Bujurnews.com, Samarinda – DPRD Kota Samarinda mendorong pembentukan pola pencegahan narkoba yang lebih sistematis di lingkungan sekolah dengan melibatkan Badan Narkotika Nasional (BNN), Dinas Pendidikan, pihak sekolah, hingga orang tua.
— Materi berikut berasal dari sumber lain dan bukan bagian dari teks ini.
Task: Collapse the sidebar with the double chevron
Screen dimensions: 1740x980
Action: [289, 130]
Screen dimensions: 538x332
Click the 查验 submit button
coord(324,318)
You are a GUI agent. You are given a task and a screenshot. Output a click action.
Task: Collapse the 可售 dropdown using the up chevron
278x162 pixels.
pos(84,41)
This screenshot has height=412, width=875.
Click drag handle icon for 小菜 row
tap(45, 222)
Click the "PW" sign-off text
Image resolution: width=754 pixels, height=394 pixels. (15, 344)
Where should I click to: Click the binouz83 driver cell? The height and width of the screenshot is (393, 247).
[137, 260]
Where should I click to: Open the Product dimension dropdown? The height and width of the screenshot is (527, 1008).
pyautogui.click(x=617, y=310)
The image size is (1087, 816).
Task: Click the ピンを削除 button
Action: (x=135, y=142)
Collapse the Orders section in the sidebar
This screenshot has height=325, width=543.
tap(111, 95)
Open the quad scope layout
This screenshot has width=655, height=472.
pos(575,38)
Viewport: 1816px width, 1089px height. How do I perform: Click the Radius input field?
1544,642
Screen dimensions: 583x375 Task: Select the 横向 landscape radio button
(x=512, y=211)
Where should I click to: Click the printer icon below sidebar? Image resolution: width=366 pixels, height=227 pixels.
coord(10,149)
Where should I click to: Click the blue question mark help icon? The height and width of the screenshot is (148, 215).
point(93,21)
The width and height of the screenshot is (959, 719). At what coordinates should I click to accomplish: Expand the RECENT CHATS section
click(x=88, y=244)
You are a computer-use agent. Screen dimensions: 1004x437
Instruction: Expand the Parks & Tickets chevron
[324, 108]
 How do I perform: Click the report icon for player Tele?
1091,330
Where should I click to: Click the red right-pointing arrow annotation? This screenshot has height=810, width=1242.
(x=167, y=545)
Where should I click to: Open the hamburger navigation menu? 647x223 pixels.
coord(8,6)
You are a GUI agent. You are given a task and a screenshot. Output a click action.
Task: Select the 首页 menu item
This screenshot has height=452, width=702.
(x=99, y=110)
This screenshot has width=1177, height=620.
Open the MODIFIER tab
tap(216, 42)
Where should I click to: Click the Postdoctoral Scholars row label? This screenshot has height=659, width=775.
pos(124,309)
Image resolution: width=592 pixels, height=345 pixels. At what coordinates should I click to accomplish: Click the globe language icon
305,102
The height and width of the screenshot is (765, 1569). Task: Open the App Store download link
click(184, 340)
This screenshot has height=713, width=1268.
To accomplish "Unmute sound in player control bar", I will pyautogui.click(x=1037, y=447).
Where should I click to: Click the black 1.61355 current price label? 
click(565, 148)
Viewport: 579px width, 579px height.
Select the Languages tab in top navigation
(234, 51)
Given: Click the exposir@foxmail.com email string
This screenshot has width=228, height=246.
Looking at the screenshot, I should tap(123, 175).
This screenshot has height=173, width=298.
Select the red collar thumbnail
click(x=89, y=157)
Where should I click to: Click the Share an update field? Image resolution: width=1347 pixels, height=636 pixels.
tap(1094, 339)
Langkah tersebut dinilai mendesak menyusul informasi adanya 12 siswa SMP di Samarinda yang dinyatakan positif narkoba.
Komisi IV berencana meminta penjelasan lebih lanjut dari Dinas Pendidikan Kota Samarinda untuk memastikan informasi tersebut sekaligus mengevaluasi sistem pencegahan yang selama ini diterapkan.
“Kalau memang ini, nanti akan segera kita panggil Dinas Pendidikan Kota Samarinda. Saya juga yakin hal-hal seperti ini kadang di luar jangkauan siapa pun,” ujar Anggota Komisi IV DPRD Kota Samarinda, Anhar.
Menurut Anhar, masuknya penyalahgunaan narkoba ke kalangan pelajar menunjukkan bahwa persoalan tersebut membutuhkan penanganan yang lebih konkret. Pencegahan dinilai tidak cukup hanya melalui sosialisasi sesekali, tetapi perlu melibatkan berbagai pihak yang memiliki peran dalam lingkungan pendidikan dan kehidupan anak.
“Masalah narkoba ini sudah masuk ke semua sendi kehidupan. Sehingga perlu penanganan konkret. Kita nanti akan carikan format yang tepat bagaimana kerja sama dengan pihak-pihak terkait, dalam hal ini BNN,” katanya.
Selain edukasi mengenai bahaya narkoba, Anhar menilai penguatan pendidikan agama, pengawasan orang tua, serta perhatian terhadap lingkungan pergaulan anak perlu berjalan bersama. Sekolah juga diharapkan memiliki mekanisme yang mampu mendeteksi persoalan lebih dini.
Salah satu opsi yang dapat dikaji adalah pelaksanaan tes urine secara berkala terhadap pelajar. Namun, Anhar menekankan penerapannya harus dipersiapkan secara matang, termasuk mempertimbangkan kebutuhan anggaran dan mekanisme penanganan apabila ditemukan siswa yang terindikasi menggunakan narkoba.
“Kalau memang itu yang terbaik dalam hal pencegahan, ya itu. Sebelum penerimaan sekolah misalnya tes urine dan lain sebagainya. Kalau memang ada yang tertangkap, bagaimana penanganannya, termasuk apakah perlu rehabilitasi,” tuturnya.
DPRD Kota Samarinda berharap koordinasi bersama BNN dan instansi terkait dapat menghasilkan pola pencegahan yang tidak hanya berorientasi pada pemeriksaan, tetapi juga edukasi, deteksi dini, pendampingan, dan rehabilitasi. Dengan langkah tersebut, lingkungan sekolah diharapkan semakin terlindungi dari ancaman penyalahgunaan narkoba.